The question of whether power companies should be utilities is further complicated by the split issue of whether we are talking in ideological or practical terms. On ideological grounds I see no problem with nationalised energy companies - in the modern world electricity and/or gas is as much as requirement of existence as water and shelter. It is what allows us to heat our homes, cook our food, warm the water for our showers and power the lights (not to mention keep the internet-hamsters happy so we can write online blogs). As an a priorii principle I am happy that the government should consider the provision of basic utilities as part of its role in providing the institutions on which society functions. In this version of the world of course nationalised industries are efficient, well run, well funded and receive regular investment from central government to build, develop and maintain infrastructure.

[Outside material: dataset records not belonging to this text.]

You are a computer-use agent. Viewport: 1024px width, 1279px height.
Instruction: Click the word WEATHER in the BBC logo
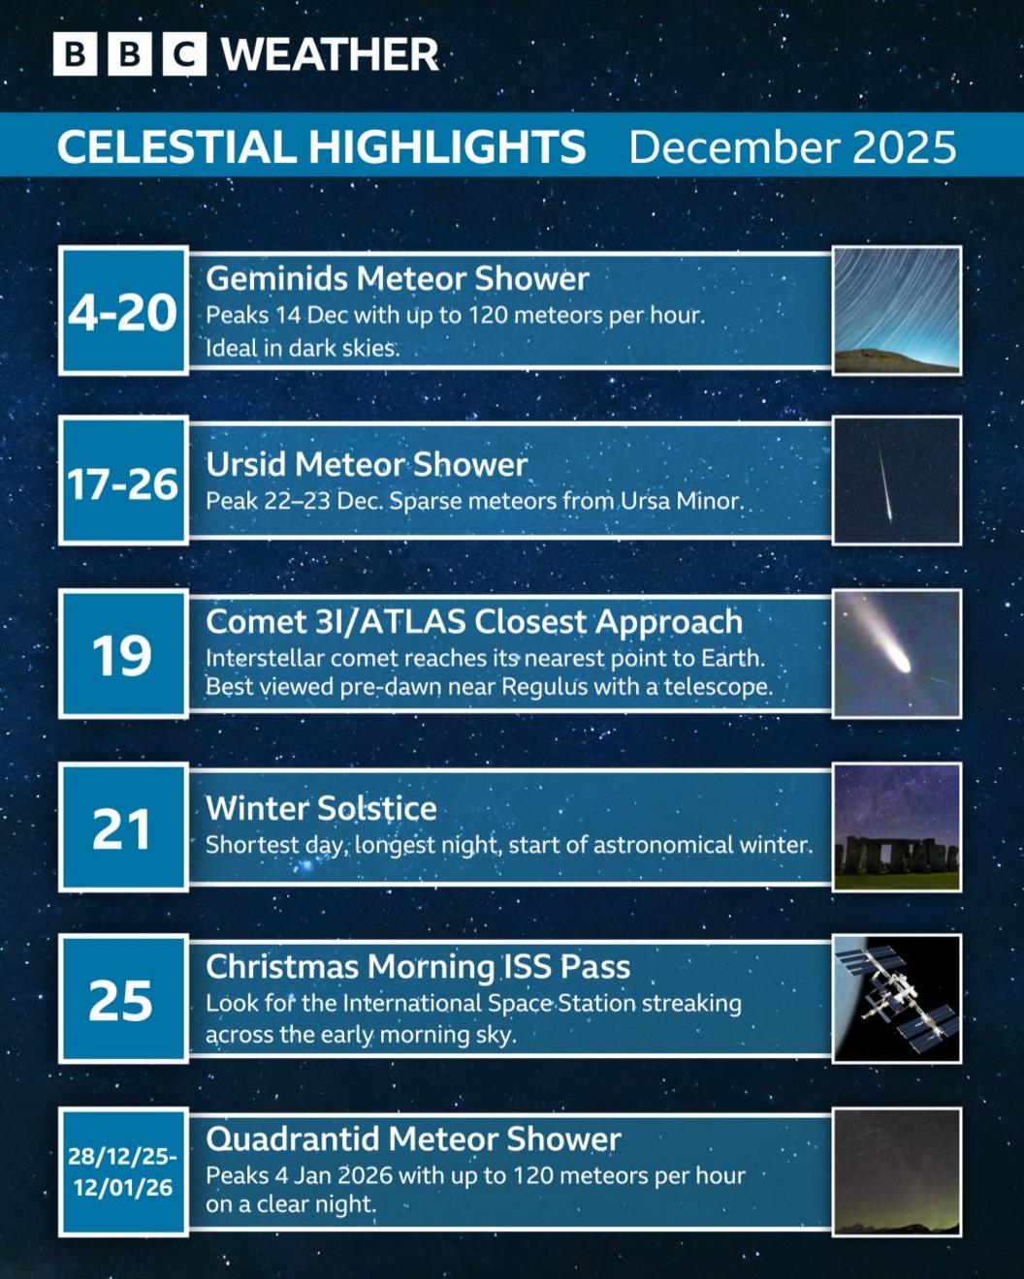click(x=330, y=54)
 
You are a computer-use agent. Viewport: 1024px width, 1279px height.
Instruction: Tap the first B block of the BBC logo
click(x=75, y=54)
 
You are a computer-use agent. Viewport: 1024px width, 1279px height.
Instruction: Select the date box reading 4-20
click(x=123, y=311)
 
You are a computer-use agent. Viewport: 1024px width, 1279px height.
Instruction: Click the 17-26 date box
click(x=123, y=482)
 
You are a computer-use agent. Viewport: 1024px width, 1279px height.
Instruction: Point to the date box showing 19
click(x=123, y=654)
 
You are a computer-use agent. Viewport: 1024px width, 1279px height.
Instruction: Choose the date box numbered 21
click(x=123, y=827)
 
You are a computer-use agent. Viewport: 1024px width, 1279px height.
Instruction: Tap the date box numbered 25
click(x=123, y=999)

From a practical perspective however, energy companies are now private and that is unlikely to change. The current market capitialisation of the big six energy companies is around £140 billion (share price x number of shares), so even without a take-over premium this is the kind of figure a re-nationlisation would cost. While I acknowledge this is a bit of an off-the-wall comparison, if renationalising meant no shareholder dividends had to be paid, but everything else was kept constant (i.e. no loss / gain in efficiency, no changes in price etc just no profits), then it would take about 125 years for the Government to earn back its £140 billion upfront investment.  Together with a potential backlash from investors over any mass appropriation of private companies, and possibly massive job losses as a result of amalgamating six companies back into one national one, it seems unlikely British Gas as a national entity is likely to be making a return anytime soon. Thus, for point 1 it seems safe to say energy is going to remain private.

2.) How much!?

Energy bills are certainly a material component in most people's outgoings. According to the industry body Ofgem the 'average' dual fuel bill is £1,315. This compares to a (bizarrely high in my opinion) average household income of £40,000 for a household with two adults (source: http://www.bbc.co.uk/news/magazine-15197860 - and I would be delighted with anyone who can find a more reasonable number, this is one must be skewed by super high earners dragging the average up). Assuming this is made up of 20x2 then your post tax household income is about £32.8k, and energy therefore accounts for around 4%.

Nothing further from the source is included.